Closed chenkang455 closed 1 month ago
@chenkang455 Thanks for your interest in our work! In fact, there are significant differences between BeNeRF and E2NeRF, and the frameworks are not the same.
Errors introduced by EDI:
In the related work section, we emphasize that E2NeRF requires a manual preset to segments event stream, followed by using EDI to accumulate each segment of the event stream into an RGB image. In cases of severe motion blur or incorrect manual parameter settings, EDI cannot generate a sharp RGB image.
Errors introduced by COLMAP:
Consequently, the RGB image generated with errors is used in COLMAP to estimate the camera pose, which of course will also contain errors.
E2NeRF cannot continue to optimize inaccurate poses during subsequent training. This two-stage process prevents the model from learning the correct radiance field.
Joint optimization
: BeNeRF does not require any preprocessing methods (like EDI or COLMAP) to initialize the camera poses, allowing for the joint optimization of the neural radiance field and camera poses, thus avoiding the issue of error accumulation in the two-stage process.
More challenging ill-posed problems
: E2NeRF requires more observational information (multi-view images and longer event streams) to address such ill-posed problems. In contrast, BeNeRF demonstrates that by correctly adopting a joint optimization approach for both poses and NeRF, it is possible to solve such ill-posed problems using just a single image (extremely sparse view) and a short event stream.
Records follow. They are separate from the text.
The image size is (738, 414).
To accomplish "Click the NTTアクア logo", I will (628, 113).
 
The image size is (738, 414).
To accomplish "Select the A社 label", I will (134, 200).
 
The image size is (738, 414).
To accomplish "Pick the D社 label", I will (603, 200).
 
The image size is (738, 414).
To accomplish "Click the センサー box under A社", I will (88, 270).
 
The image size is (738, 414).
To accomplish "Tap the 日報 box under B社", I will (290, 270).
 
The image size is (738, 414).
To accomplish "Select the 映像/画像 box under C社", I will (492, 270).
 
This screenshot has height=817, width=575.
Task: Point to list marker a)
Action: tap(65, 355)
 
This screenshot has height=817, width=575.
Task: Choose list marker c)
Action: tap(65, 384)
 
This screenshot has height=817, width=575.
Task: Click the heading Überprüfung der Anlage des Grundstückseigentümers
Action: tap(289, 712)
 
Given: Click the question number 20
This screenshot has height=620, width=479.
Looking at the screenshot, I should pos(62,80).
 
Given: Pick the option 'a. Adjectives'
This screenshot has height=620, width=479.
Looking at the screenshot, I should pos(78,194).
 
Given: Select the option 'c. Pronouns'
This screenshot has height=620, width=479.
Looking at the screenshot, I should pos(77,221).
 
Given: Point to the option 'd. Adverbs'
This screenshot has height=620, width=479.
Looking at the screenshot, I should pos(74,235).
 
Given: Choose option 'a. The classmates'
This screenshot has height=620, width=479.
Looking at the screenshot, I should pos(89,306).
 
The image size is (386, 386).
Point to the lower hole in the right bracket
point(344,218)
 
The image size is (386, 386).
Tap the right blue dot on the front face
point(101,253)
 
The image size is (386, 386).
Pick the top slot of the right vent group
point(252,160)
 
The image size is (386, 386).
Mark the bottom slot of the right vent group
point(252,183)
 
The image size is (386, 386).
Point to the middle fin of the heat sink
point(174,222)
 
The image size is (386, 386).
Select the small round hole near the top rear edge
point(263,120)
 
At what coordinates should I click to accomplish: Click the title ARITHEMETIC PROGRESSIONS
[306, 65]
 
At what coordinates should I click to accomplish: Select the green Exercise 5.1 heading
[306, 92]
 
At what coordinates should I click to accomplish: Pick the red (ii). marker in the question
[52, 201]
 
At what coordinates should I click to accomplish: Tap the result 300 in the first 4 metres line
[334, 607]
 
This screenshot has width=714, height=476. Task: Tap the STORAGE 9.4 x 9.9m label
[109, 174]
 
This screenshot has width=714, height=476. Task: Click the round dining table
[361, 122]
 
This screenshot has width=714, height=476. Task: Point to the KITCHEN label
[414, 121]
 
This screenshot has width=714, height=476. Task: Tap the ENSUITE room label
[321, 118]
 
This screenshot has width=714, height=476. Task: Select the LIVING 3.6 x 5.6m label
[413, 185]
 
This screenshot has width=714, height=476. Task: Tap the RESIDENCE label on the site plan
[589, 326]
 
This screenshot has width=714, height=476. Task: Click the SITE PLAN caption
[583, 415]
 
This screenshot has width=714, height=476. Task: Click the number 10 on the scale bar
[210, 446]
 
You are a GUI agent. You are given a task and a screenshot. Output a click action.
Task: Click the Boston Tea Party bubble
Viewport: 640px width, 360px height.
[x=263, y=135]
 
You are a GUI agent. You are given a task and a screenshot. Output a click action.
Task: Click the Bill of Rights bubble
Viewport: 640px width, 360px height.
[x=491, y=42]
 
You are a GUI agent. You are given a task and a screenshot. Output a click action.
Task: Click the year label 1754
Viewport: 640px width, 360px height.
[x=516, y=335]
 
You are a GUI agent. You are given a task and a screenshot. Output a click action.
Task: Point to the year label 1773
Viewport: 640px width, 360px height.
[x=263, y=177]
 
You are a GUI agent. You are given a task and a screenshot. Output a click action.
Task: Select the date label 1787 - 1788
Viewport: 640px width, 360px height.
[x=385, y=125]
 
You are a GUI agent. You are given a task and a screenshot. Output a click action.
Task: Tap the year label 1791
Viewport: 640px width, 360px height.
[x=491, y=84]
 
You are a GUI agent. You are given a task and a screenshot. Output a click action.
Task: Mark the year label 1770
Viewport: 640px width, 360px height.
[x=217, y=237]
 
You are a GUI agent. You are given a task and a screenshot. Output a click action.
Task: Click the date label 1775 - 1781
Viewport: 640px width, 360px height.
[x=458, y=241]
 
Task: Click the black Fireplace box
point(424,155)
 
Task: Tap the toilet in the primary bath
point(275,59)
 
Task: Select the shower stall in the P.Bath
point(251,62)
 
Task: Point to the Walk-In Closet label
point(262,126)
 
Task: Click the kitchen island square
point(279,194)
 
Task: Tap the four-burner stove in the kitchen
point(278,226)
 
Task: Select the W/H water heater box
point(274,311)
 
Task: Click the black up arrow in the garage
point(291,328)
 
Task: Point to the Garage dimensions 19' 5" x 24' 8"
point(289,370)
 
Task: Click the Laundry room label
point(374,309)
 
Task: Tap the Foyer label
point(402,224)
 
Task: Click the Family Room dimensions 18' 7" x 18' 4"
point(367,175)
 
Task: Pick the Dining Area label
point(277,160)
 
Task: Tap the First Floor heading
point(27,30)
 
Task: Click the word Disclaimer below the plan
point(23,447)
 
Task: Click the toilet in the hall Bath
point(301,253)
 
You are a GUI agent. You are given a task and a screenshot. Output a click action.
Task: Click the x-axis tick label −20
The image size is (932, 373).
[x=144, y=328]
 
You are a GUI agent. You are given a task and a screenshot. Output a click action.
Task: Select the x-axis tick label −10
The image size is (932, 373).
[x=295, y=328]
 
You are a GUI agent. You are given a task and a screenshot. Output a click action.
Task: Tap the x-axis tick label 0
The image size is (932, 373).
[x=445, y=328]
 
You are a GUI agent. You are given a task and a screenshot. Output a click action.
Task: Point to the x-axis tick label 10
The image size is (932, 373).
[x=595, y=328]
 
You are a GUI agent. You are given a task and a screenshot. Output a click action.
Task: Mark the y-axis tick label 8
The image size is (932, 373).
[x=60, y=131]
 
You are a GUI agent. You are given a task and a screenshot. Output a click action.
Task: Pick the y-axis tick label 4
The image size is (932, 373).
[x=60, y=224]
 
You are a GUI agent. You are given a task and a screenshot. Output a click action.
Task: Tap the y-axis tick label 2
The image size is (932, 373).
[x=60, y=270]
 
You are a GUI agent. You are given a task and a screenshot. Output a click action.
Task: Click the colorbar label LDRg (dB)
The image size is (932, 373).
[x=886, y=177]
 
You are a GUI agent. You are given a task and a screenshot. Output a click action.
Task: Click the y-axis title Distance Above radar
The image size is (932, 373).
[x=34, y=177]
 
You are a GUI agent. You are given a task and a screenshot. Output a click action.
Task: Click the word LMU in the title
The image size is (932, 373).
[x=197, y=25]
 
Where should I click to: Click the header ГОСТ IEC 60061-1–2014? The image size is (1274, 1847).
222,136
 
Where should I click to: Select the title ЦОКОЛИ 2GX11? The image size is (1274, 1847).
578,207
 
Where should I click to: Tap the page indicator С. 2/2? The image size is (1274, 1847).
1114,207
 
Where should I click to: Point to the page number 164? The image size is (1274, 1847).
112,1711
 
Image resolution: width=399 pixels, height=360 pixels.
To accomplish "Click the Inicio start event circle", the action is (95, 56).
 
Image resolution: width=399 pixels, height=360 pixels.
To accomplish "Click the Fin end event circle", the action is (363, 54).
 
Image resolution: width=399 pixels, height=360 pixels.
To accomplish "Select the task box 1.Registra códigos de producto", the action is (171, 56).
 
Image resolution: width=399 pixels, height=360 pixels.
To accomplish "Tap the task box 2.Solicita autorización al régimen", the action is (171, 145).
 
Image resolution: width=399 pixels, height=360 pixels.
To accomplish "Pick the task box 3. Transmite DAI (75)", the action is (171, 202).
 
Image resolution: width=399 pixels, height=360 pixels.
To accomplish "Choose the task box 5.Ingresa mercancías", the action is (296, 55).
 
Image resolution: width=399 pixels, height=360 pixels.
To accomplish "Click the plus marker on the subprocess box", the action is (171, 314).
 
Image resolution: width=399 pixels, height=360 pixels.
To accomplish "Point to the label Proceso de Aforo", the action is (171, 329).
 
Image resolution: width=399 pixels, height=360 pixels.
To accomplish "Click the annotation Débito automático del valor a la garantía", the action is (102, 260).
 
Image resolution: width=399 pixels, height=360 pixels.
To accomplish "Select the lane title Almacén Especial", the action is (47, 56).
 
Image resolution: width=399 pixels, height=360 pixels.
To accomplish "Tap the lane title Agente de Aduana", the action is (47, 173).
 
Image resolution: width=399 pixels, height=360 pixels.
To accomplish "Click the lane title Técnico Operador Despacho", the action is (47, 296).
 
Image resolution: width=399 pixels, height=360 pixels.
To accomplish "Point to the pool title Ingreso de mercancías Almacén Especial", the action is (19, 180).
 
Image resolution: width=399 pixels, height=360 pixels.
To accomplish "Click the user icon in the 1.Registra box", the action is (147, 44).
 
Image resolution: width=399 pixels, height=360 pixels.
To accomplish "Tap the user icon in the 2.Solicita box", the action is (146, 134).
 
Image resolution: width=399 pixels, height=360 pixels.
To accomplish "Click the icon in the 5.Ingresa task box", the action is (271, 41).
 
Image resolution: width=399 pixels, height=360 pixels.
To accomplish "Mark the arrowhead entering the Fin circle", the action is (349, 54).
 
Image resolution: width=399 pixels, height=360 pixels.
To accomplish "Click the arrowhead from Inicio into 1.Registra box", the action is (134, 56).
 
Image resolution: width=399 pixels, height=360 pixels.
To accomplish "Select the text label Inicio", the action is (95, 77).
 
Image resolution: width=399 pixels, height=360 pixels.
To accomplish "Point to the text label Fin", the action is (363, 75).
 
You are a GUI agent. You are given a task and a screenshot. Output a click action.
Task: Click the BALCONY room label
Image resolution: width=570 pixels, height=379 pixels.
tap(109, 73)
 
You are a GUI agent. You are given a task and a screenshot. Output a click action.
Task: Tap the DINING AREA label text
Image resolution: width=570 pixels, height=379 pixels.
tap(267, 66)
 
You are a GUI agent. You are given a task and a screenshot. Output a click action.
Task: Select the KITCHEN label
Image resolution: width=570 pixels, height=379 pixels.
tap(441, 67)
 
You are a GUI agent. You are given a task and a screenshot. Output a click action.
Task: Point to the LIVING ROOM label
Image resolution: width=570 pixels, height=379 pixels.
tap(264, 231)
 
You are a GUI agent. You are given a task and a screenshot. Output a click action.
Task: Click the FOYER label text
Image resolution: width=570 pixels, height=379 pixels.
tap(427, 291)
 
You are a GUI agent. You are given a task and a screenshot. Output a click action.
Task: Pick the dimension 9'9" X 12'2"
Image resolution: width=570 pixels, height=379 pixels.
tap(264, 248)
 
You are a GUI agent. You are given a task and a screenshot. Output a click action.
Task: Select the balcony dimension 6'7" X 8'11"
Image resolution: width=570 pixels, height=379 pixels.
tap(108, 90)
This is similar to solving equations where, instead of using more equations to find the unknowns, we can use better methods to solve for the unknowns with fewer equations. Our method is more challenging, and this is one of the key motivations behind BeNeRF.
@ethliup , thanks for your detailed response! I figure it out.
If you have more questions, feel free to contact us! This issue will be closed within three days.
Hi, @ethliup thanks for your great work. I have a little question regarding the paper's motivation. In this paper, it states that "recover the neural radiance fields (NeRF) from a single blurry image and its corresponding event stream." and "reach same performance as E2NeRF [43], which targets for the same problem, but with multi-view images and longer event data.".
But I don't know what is your efforts on achieving this target while the framework remains largely the same as the previous E2NeRF. Thx a lot.